▶ [What you need to do]: Reprint all entries without any alteration.

▶ [Available data]:
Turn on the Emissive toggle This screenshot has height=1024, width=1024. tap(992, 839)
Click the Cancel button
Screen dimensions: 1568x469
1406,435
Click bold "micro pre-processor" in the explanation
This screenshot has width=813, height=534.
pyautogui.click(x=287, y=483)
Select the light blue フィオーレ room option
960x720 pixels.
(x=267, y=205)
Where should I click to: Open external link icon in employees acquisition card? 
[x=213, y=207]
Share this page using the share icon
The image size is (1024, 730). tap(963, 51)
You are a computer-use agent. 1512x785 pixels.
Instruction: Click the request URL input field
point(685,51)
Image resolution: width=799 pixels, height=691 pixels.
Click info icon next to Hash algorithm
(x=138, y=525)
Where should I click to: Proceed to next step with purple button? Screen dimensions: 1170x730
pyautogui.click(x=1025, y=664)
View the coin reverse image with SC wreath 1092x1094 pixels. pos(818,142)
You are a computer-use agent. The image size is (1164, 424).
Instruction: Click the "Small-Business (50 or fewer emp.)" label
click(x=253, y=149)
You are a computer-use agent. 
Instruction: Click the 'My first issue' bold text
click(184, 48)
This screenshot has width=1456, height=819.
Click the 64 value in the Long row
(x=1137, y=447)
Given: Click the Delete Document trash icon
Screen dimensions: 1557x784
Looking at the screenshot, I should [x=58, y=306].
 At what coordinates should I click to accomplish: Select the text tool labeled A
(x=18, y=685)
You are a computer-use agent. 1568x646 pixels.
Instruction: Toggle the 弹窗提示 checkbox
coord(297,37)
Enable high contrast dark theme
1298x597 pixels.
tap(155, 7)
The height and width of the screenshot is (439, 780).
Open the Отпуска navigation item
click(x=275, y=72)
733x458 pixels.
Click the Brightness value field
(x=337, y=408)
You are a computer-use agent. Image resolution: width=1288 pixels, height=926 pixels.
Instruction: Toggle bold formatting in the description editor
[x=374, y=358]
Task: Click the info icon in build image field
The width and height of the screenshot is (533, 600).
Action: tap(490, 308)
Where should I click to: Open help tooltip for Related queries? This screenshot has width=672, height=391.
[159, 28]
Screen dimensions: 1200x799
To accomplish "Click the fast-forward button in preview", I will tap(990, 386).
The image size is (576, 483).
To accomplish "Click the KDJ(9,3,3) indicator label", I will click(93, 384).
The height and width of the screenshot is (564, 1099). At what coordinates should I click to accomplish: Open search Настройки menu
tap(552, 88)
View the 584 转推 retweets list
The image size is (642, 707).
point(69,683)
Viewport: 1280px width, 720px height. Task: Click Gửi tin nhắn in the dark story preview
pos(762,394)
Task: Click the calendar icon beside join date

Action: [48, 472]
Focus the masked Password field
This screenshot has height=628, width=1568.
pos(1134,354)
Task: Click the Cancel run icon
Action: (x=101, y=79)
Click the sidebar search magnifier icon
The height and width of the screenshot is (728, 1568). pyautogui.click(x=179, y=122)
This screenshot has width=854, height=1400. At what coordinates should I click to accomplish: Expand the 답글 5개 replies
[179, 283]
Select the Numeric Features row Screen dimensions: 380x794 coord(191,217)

▶ [Answer]:
Turn on the Emissive toggle This screenshot has height=1024, width=1024. tap(992, 839)
Click the Cancel button
Screen dimensions: 1568x469
1406,435
Click bold "micro pre-processor" in the explanation
This screenshot has width=813, height=534.
pyautogui.click(x=287, y=483)
Select the light blue フィオーレ room option
960x720 pixels.
(x=267, y=205)
Where should I click to: Open external link icon in employees acquisition card? 
[x=213, y=207]
Share this page using the share icon
The image size is (1024, 730). tap(963, 51)
You are a computer-use agent. 1512x785 pixels.
Instruction: Click the request URL input field
point(685,51)
Image resolution: width=799 pixels, height=691 pixels.
Click info icon next to Hash algorithm
(x=138, y=525)
Where should I click to: Proceed to next step with purple button? Screen dimensions: 1170x730
pyautogui.click(x=1025, y=664)
View the coin reverse image with SC wreath 1092x1094 pixels. pos(818,142)
You are a computer-use agent. The image size is (1164, 424).
Instruction: Click the "Small-Business (50 or fewer emp.)" label
click(x=253, y=149)
You are a computer-use agent. 
Instruction: Click the 'My first issue' bold text
click(184, 48)
This screenshot has width=1456, height=819.
Click the 64 value in the Long row
(x=1137, y=447)
Given: Click the Delete Document trash icon
Screen dimensions: 1557x784
Looking at the screenshot, I should [x=58, y=306].
 At what coordinates should I click to accomplish: Select the text tool labeled A
(x=18, y=685)
You are a computer-use agent. 1568x646 pixels.
Instruction: Toggle the 弹窗提示 checkbox
coord(297,37)
Enable high contrast dark theme
1298x597 pixels.
tap(155, 7)
The height and width of the screenshot is (439, 780).
Open the Отпуска navigation item
click(x=275, y=72)
733x458 pixels.
Click the Brightness value field
(x=337, y=408)
You are a computer-use agent. Image resolution: width=1288 pixels, height=926 pixels.
Instruction: Toggle bold formatting in the description editor
[x=374, y=358]
Task: Click the info icon in build image field
The width and height of the screenshot is (533, 600).
Action: tap(490, 308)
Where should I click to: Open help tooltip for Related queries? This screenshot has width=672, height=391.
[159, 28]
Screen dimensions: 1200x799
To accomplish "Click the fast-forward button in preview", I will tap(990, 386).
The image size is (576, 483).
To accomplish "Click the KDJ(9,3,3) indicator label", I will click(93, 384).
The height and width of the screenshot is (564, 1099). At what coordinates should I click to accomplish: Open search Настройки menu
tap(552, 88)
View the 584 转推 retweets list
The image size is (642, 707).
point(69,683)
Viewport: 1280px width, 720px height. Task: Click Gửi tin nhắn in the dark story preview
pos(762,394)
Task: Click the calendar icon beside join date

Action: [48, 472]
Focus the masked Password field
This screenshot has height=628, width=1568.
pos(1134,354)
Task: Click the Cancel run icon
Action: (x=101, y=79)
Click the sidebar search magnifier icon
The height and width of the screenshot is (728, 1568). pyautogui.click(x=179, y=122)
This screenshot has width=854, height=1400. At what coordinates should I click to accomplish: Expand the 답글 5개 replies
[179, 283]
Select the Numeric Features row Screen dimensions: 380x794 coord(191,217)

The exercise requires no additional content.